--- Records shown ---
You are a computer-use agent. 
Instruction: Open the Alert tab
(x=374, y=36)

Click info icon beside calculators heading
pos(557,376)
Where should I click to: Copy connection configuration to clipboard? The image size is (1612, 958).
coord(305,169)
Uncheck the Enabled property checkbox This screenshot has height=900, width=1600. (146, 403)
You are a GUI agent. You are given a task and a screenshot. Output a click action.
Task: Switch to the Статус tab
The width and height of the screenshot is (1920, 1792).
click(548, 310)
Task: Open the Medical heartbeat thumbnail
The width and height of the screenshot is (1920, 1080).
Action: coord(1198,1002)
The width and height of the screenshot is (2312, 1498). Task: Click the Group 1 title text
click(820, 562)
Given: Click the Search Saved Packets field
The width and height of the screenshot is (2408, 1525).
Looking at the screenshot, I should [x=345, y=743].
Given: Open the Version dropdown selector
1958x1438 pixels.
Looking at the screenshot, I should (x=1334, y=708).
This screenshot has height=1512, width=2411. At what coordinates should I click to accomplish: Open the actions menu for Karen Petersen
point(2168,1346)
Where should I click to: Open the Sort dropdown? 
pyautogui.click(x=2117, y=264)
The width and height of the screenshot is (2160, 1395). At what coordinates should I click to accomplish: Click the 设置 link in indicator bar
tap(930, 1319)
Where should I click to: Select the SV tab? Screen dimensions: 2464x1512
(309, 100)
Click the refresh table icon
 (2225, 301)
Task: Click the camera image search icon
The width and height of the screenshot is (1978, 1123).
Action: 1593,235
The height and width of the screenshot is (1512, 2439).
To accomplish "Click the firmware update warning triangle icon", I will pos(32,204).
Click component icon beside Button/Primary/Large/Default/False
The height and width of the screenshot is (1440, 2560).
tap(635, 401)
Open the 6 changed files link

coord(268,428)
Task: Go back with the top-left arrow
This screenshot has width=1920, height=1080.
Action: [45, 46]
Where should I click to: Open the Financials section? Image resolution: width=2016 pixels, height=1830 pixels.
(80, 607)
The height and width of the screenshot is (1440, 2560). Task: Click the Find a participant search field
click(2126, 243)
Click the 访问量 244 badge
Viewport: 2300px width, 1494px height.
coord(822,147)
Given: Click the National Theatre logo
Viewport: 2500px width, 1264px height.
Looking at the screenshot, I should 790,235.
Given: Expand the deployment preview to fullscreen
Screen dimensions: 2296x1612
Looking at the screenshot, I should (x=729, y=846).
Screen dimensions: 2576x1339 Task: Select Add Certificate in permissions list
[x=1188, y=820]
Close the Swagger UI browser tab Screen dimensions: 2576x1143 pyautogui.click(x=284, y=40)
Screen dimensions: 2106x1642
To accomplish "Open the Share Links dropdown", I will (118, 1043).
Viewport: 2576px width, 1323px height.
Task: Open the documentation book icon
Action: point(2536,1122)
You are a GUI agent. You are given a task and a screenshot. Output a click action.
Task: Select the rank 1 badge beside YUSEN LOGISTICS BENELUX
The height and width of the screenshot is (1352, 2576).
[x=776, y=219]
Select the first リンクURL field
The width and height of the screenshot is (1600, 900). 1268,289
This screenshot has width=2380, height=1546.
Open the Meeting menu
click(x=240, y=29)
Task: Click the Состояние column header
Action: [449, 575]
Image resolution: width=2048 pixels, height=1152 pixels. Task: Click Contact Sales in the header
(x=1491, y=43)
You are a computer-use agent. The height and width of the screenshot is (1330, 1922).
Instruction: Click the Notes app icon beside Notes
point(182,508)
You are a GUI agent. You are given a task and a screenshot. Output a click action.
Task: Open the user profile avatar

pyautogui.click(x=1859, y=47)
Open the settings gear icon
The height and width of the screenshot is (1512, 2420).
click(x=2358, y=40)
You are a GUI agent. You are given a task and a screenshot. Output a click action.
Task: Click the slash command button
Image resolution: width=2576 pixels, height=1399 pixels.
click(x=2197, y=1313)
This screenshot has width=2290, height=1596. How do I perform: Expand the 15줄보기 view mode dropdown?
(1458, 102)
---
What the exercise asks: Write out the material above exactly and in full.

Exercise response:
You are a computer-use agent. 
Instruction: Open the Alert tab
(x=374, y=36)

Click info icon beside calculators heading
pos(557,376)
Where should I click to: Copy connection configuration to clipboard? The image size is (1612, 958).
coord(305,169)
Uncheck the Enabled property checkbox This screenshot has height=900, width=1600. (146, 403)
You are a GUI agent. You are given a task and a screenshot. Output a click action.
Task: Switch to the Статус tab
The width and height of the screenshot is (1920, 1792).
click(548, 310)
Task: Open the Medical heartbeat thumbnail
The width and height of the screenshot is (1920, 1080).
Action: coord(1198,1002)
The width and height of the screenshot is (2312, 1498). Task: Click the Group 1 title text
click(820, 562)
Given: Click the Search Saved Packets field
The width and height of the screenshot is (2408, 1525).
Looking at the screenshot, I should [x=345, y=743].
Given: Open the Version dropdown selector
1958x1438 pixels.
Looking at the screenshot, I should (x=1334, y=708).
This screenshot has height=1512, width=2411. At what coordinates should I click to accomplish: Open the actions menu for Karen Petersen
point(2168,1346)
Where should I click to: Open the Sort dropdown? 
pyautogui.click(x=2117, y=264)
The width and height of the screenshot is (2160, 1395). At what coordinates should I click to accomplish: Click the 设置 link in indicator bar
tap(930, 1319)
Where should I click to: Select the SV tab? Screen dimensions: 2464x1512
(309, 100)
Click the refresh table icon
 (2225, 301)
Task: Click the camera image search icon
The width and height of the screenshot is (1978, 1123).
Action: 1593,235
The height and width of the screenshot is (1512, 2439).
To accomplish "Click the firmware update warning triangle icon", I will pos(32,204).
Click component icon beside Button/Primary/Large/Default/False
The height and width of the screenshot is (1440, 2560).
tap(635, 401)
Open the 6 changed files link

coord(268,428)
Task: Go back with the top-left arrow
This screenshot has width=1920, height=1080.
Action: [45, 46]
Where should I click to: Open the Financials section? Image resolution: width=2016 pixels, height=1830 pixels.
(80, 607)
The height and width of the screenshot is (1440, 2560). Task: Click the Find a participant search field
click(2126, 243)
Click the 访问量 244 badge
Viewport: 2300px width, 1494px height.
coord(822,147)
Given: Click the National Theatre logo
Viewport: 2500px width, 1264px height.
Looking at the screenshot, I should 790,235.
Given: Expand the deployment preview to fullscreen
Screen dimensions: 2296x1612
Looking at the screenshot, I should (x=729, y=846).
Screen dimensions: 2576x1339 Task: Select Add Certificate in permissions list
[x=1188, y=820]
Close the Swagger UI browser tab Screen dimensions: 2576x1143 pyautogui.click(x=284, y=40)
Screen dimensions: 2106x1642
To accomplish "Open the Share Links dropdown", I will (118, 1043).
Viewport: 2576px width, 1323px height.
Task: Open the documentation book icon
Action: point(2536,1122)
You are a GUI agent. You are given a task and a screenshot. Output a click action.
Task: Select the rank 1 badge beside YUSEN LOGISTICS BENELUX
The height and width of the screenshot is (1352, 2576).
[x=776, y=219]
Select the first リンクURL field
The width and height of the screenshot is (1600, 900). 1268,289
This screenshot has width=2380, height=1546.
Open the Meeting menu
click(x=240, y=29)
Task: Click the Состояние column header
Action: [449, 575]
Image resolution: width=2048 pixels, height=1152 pixels. Task: Click Contact Sales in the header
(x=1491, y=43)
You are a computer-use agent. The height and width of the screenshot is (1330, 1922).
Instruction: Click the Notes app icon beside Notes
point(182,508)
You are a GUI agent. You are given a task and a screenshot. Output a click action.
Task: Open the user profile avatar

pyautogui.click(x=1859, y=47)
Open the settings gear icon
The height and width of the screenshot is (1512, 2420).
click(x=2358, y=40)
You are a GUI agent. You are given a task and a screenshot. Output a click action.
Task: Click the slash command button
Image resolution: width=2576 pixels, height=1399 pixels.
click(x=2197, y=1313)
This screenshot has width=2290, height=1596. How do I perform: Expand the 15줄보기 view mode dropdown?
(1458, 102)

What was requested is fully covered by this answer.